Putri saya sedang bepergian ke kota Yogyakarta dengan kawan-kawannya dalam acara perpisahan SMP. Merasa kesepian dan bosan, saya merengek pada suami, minta jalan-jalan ke pantai Carita. Permintaan ini hanya diacuhkan dan liwat bagaikan angin lalu sampai akhirnya putri saya kembali dari liburannya. Suami terus saja sibuk mengurus usaha kecil-kecilannya. Saya pikir, ya sudahlah tokh hal ini baik daripada dia sibuk mengurus bini mudanya? Benar tidak? 

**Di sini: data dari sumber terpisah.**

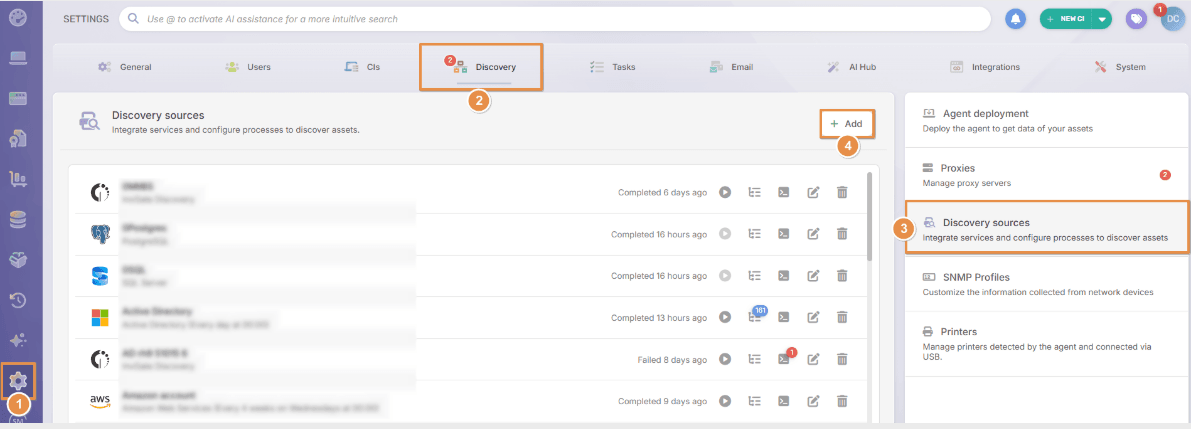Switch to the Users tab
The width and height of the screenshot is (1191, 429).
coord(248,67)
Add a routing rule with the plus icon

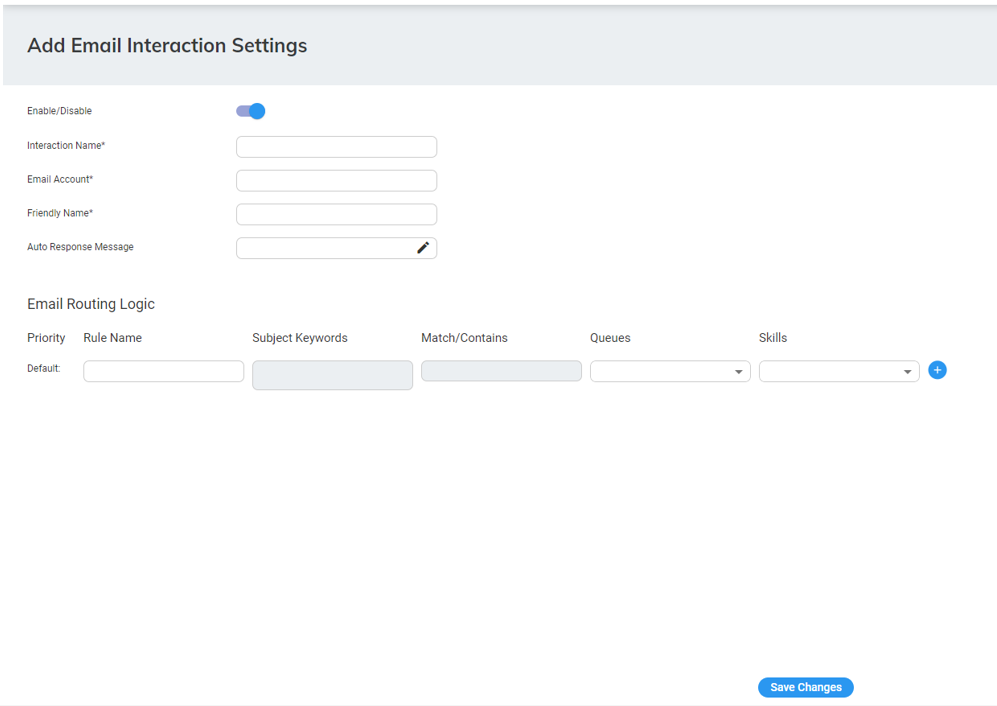tap(937, 370)
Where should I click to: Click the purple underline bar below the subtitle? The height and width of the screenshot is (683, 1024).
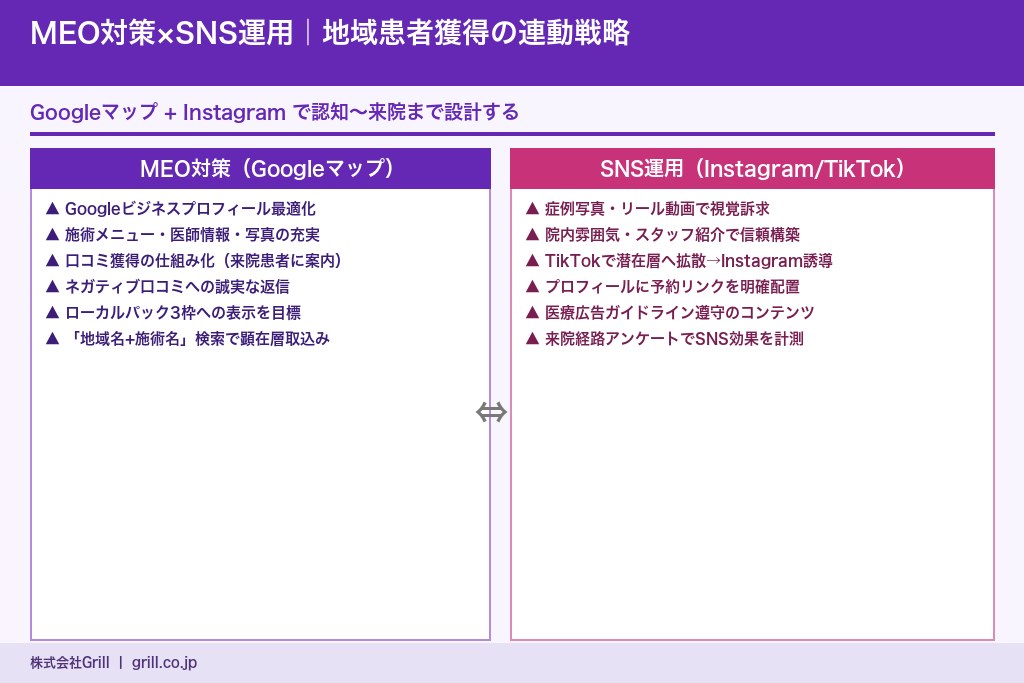point(512,133)
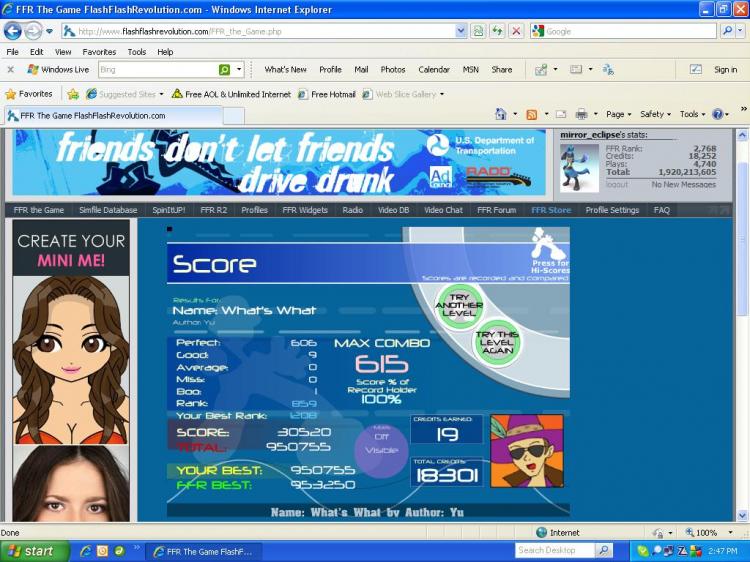The height and width of the screenshot is (562, 750).
Task: Expand the address bar history dropdown
Action: coord(460,32)
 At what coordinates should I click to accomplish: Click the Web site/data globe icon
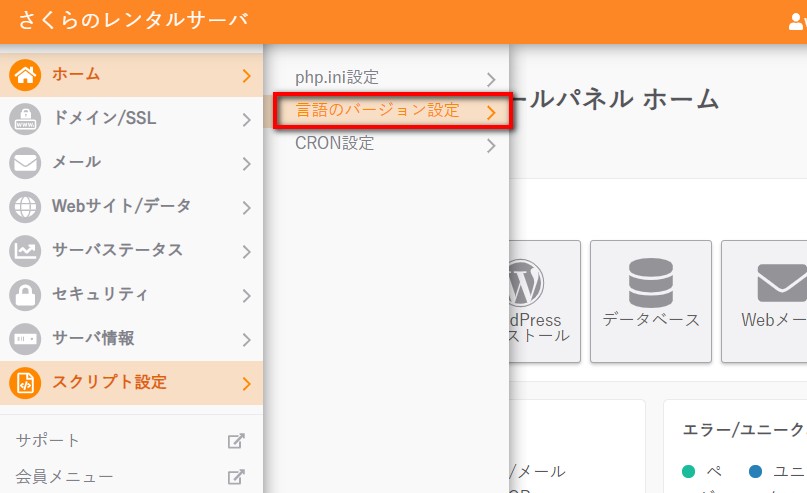25,206
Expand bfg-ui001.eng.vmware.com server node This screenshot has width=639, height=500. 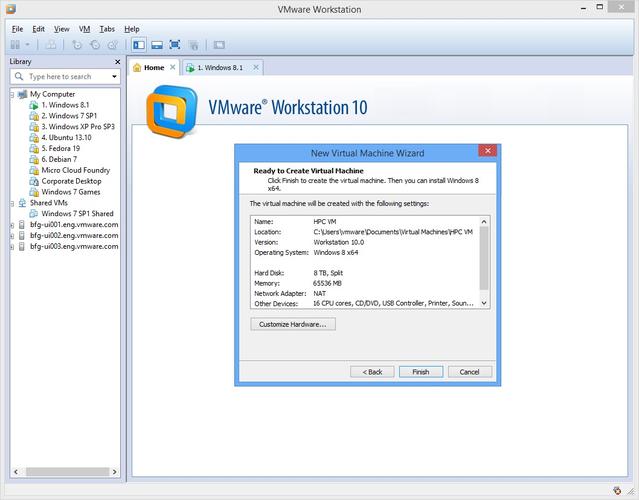click(x=12, y=224)
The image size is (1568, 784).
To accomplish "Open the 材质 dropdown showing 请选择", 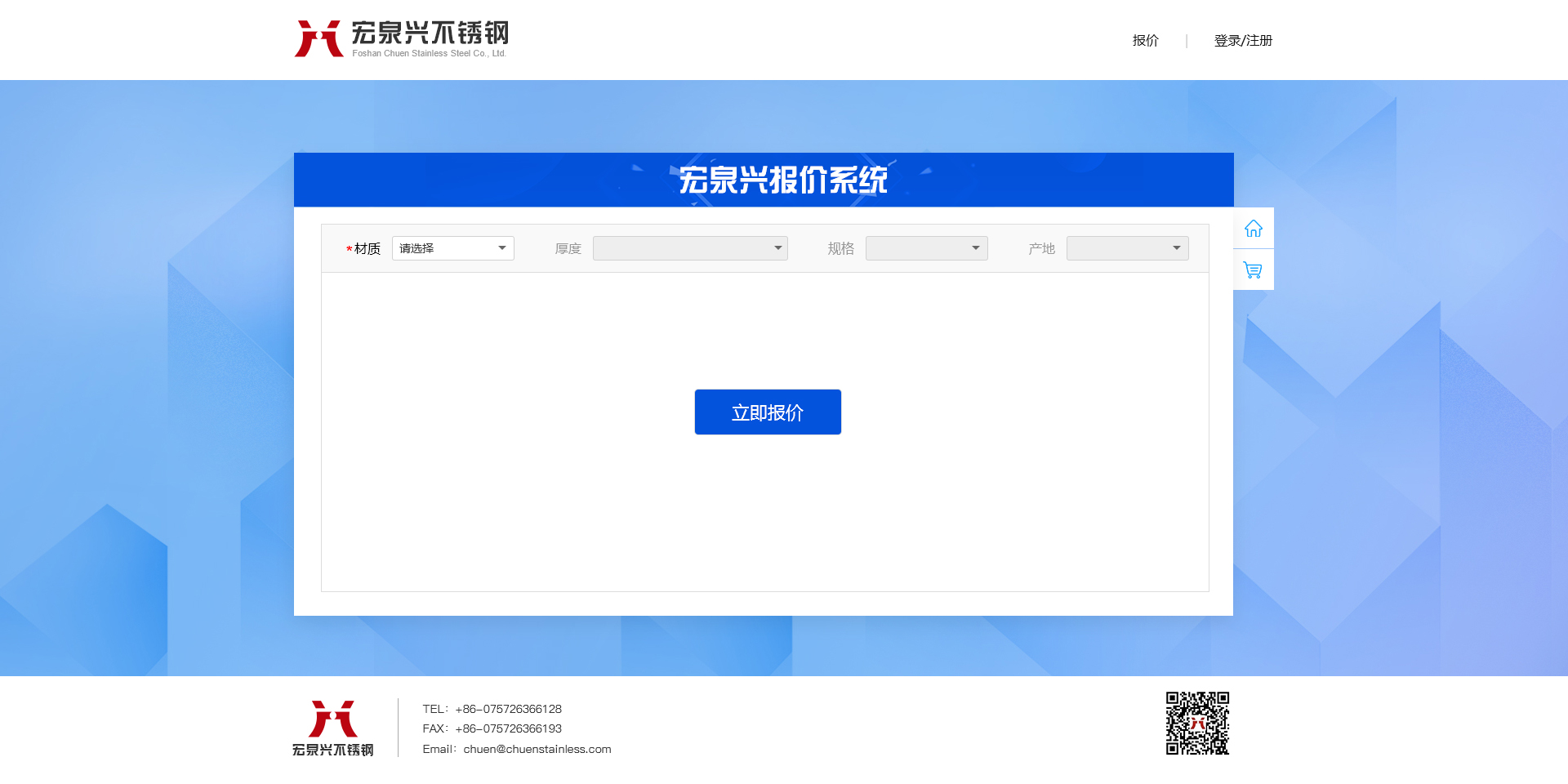I will [452, 248].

Lalu saya 'mendarat' dengan sukses pada sebuah acara kebangunan rohani. Semacam workshop yang judulnya adalah "Pengalaman yang Menghidupkan" sesuai ajaran kitab suci. Saya mengeluh pada suami, "Ini bagaimana sih? Saya pengen liburan santai jalan-jalan ke pantai berdua denganmu, kok saya malah berakhir pada sebuah kegiatan rohani?? (atas ajakan teman pula)." Suami saya terkekeh geli. Karena sekalipun ia memiliki latar belakang sekolah menengah Katolik kental, semangatnya mengikuti kegiatan rohani ini itu sudah NOL BESAR, alias ogah! Malah saya yang kadang-kadang ingin tahu. Bukan karena gemar juga. Saya merasa kehidupan spiritual saya sedang dibangun oleh Tuhan sekalipun saya tidak minta. Tetapi Tuhan yang memberikan kesempatan jadi saya manut saja.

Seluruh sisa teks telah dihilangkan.